▶ _TASK TO COMPLETE_: Your task is to return all the entries below exactly, with every picture omitted.

▶ _Collected data entries_:
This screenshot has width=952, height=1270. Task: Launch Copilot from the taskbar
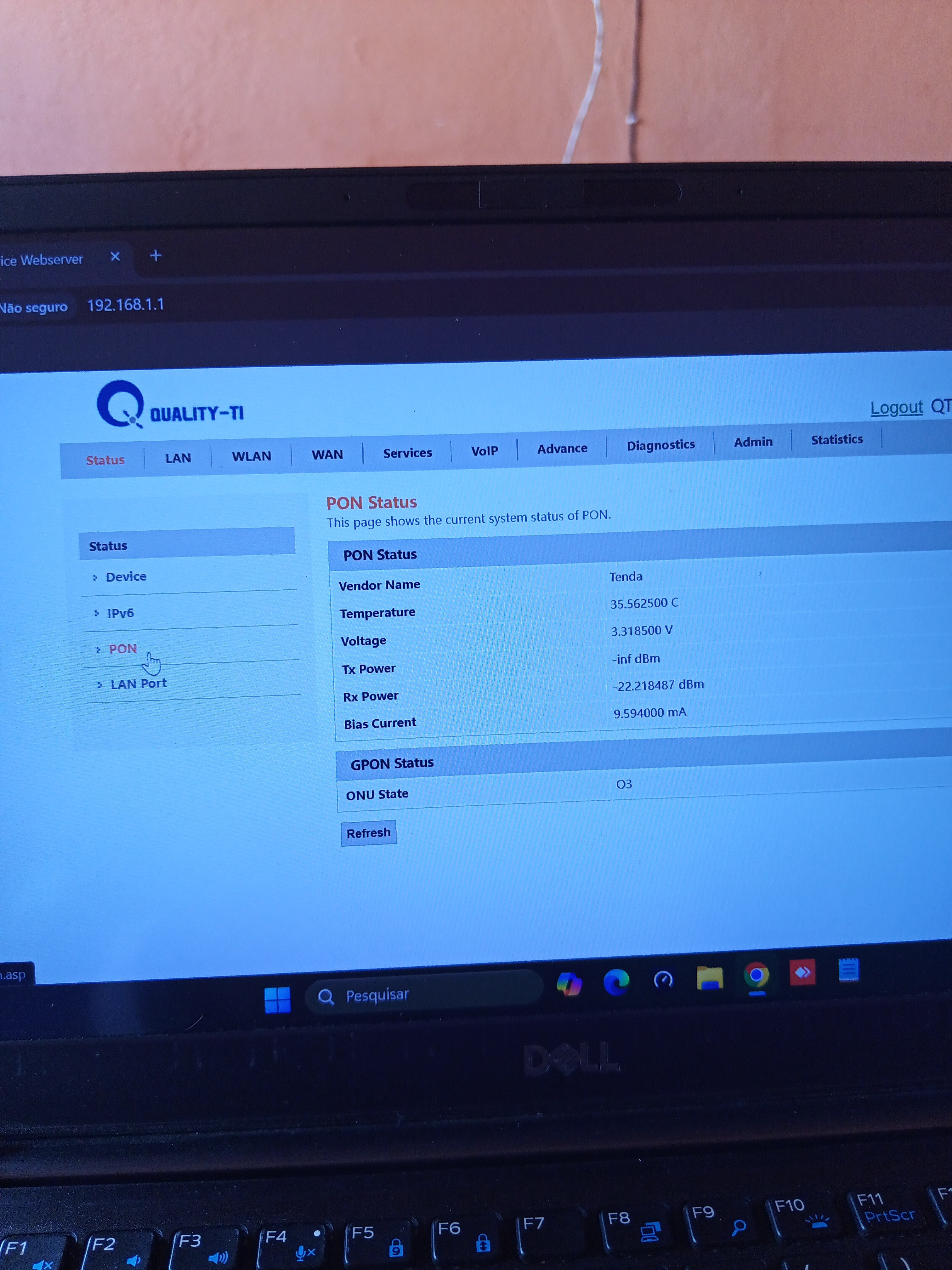click(x=569, y=983)
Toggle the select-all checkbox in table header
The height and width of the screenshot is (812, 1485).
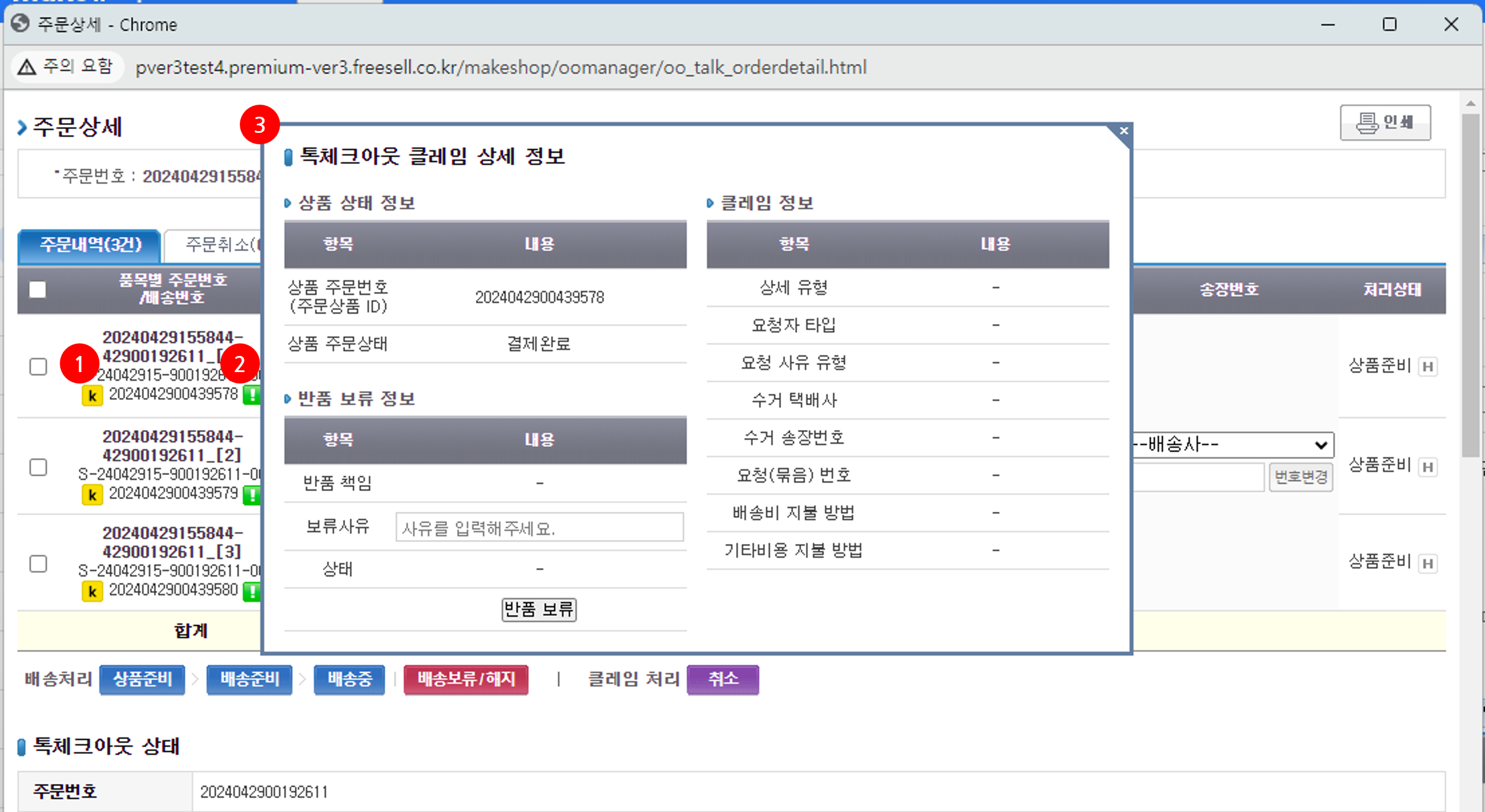(37, 289)

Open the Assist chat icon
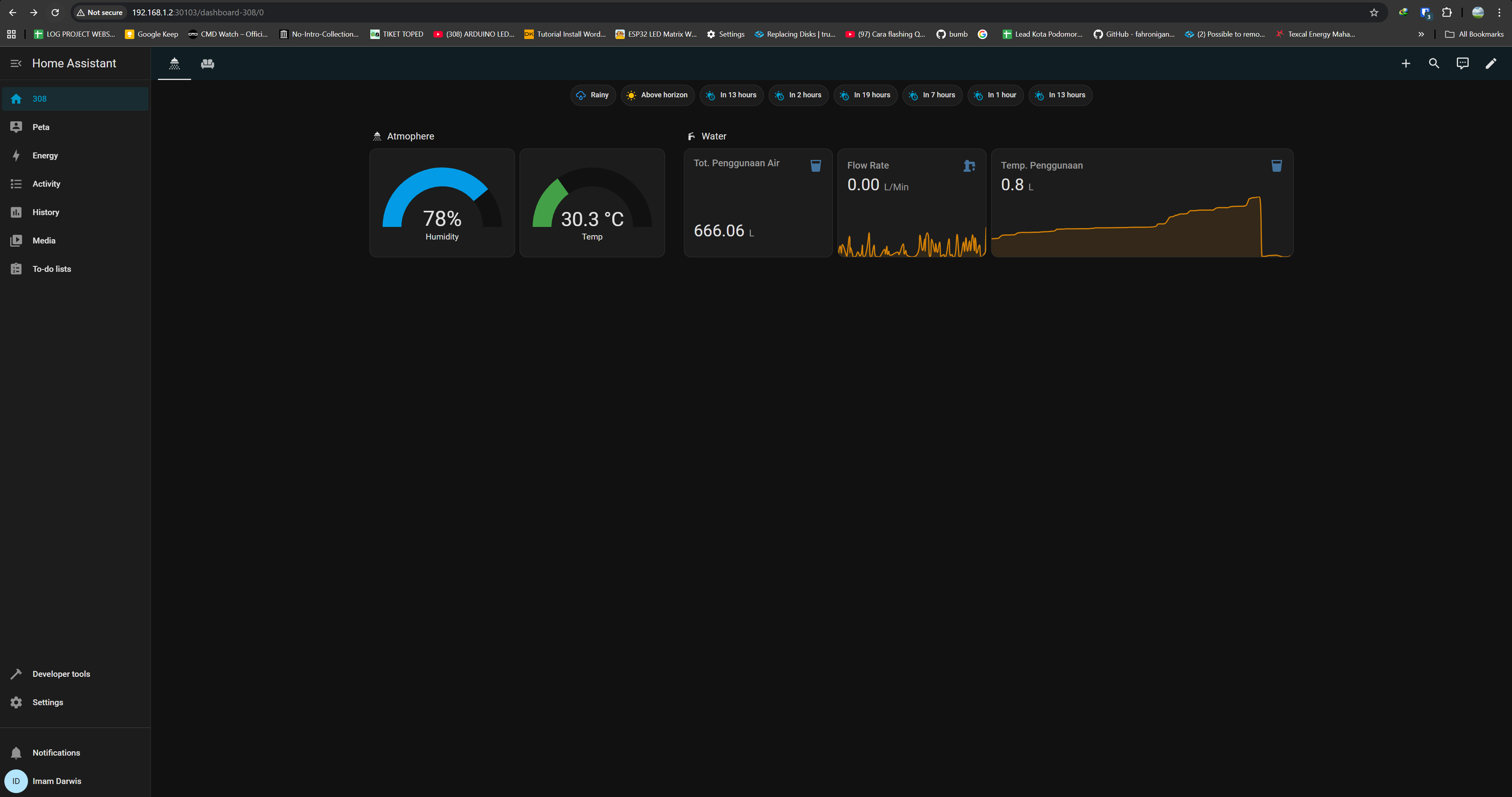click(1462, 63)
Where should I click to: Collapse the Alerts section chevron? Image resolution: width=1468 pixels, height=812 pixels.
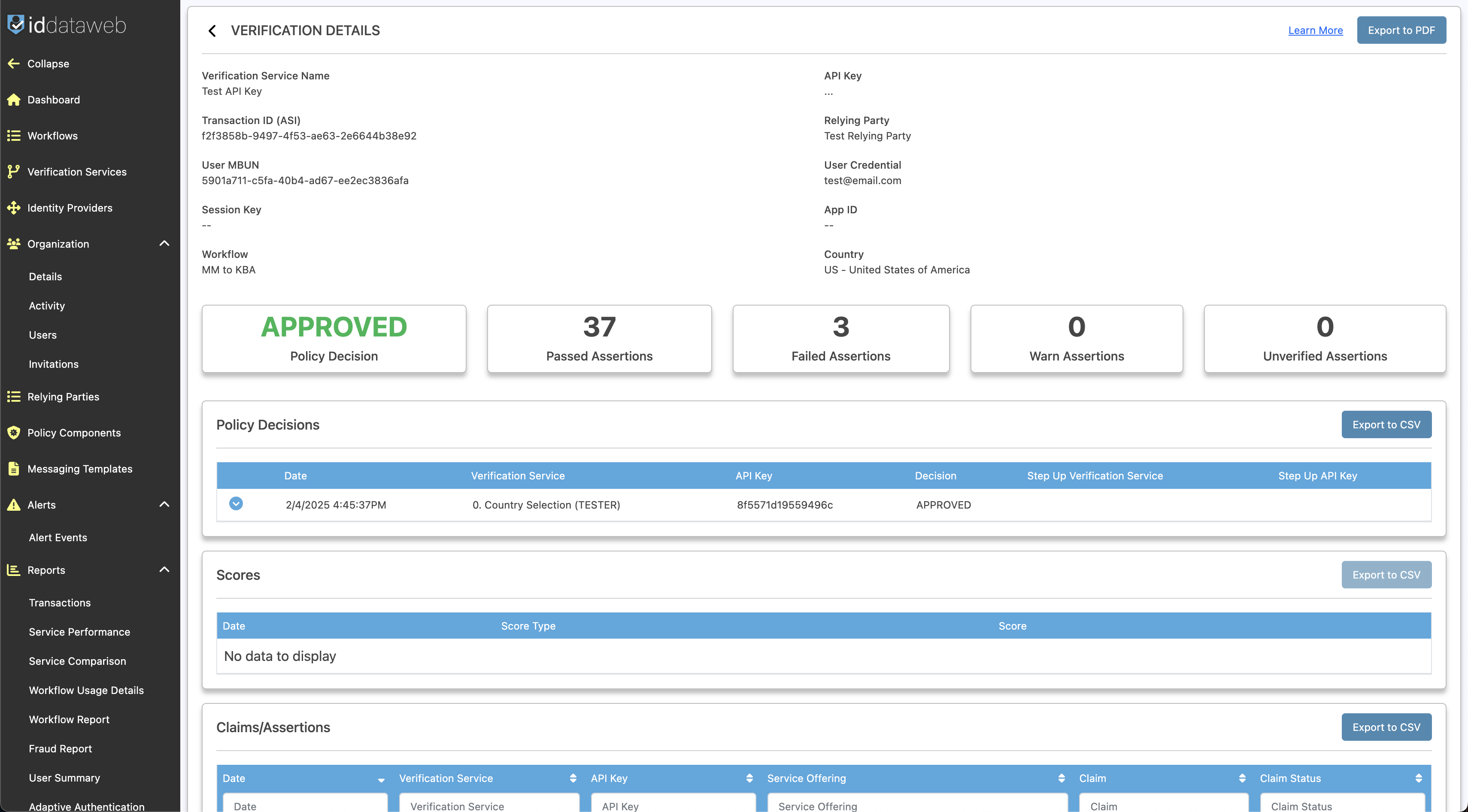164,504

▶ _YOUR RESPONSE_:
This screenshot has width=952, height=1270. Task: Launch Copilot from the taskbar
click(x=569, y=983)
Toggle the select-all checkbox in table header
The height and width of the screenshot is (812, 1485).
(37, 289)

Open the Assist chat icon
click(1462, 63)
Where should I click to: Collapse the Alerts section chevron? Image resolution: width=1468 pixels, height=812 pixels.
164,504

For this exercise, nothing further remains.